* **WHAT THE EXERCISE ASKS**
Everything from the line holding "Viewport: 868px width, 429px height." through the final line of the records is to be transcribed exactly, except pictures, and nothing beyond that.

*** Block opens ***

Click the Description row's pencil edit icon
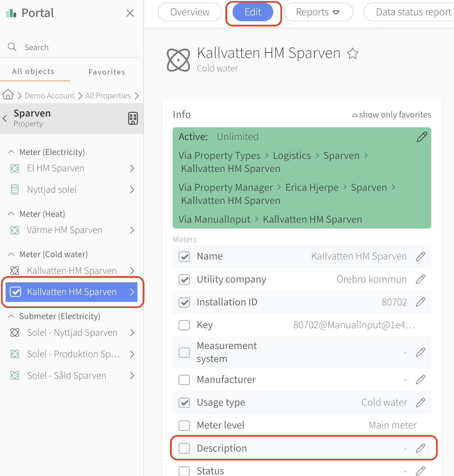The image size is (454, 476). tap(420, 448)
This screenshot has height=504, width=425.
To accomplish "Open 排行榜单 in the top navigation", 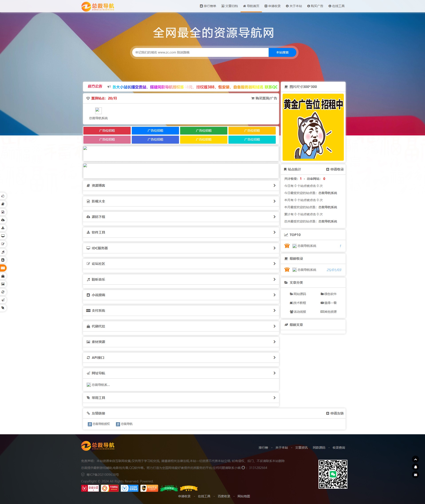I will coord(208,6).
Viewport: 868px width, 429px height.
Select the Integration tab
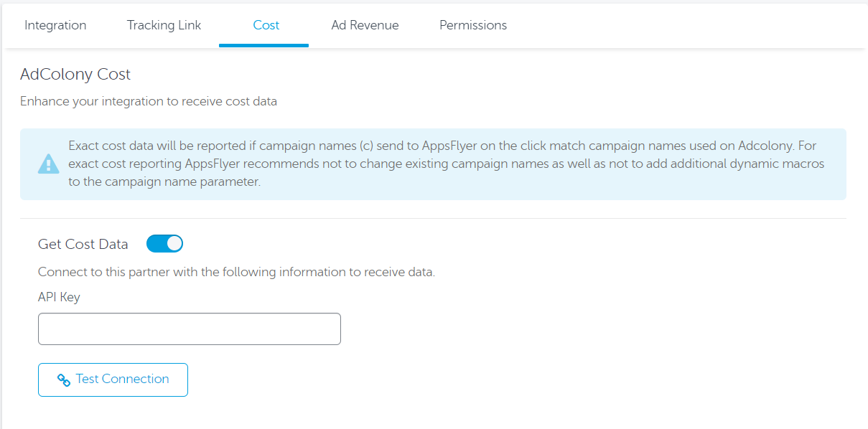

*** Block closes ***

* **SOLUTION TO THE PROBLEM**
Viewport: 868px width, 429px height.
Select the Integration tab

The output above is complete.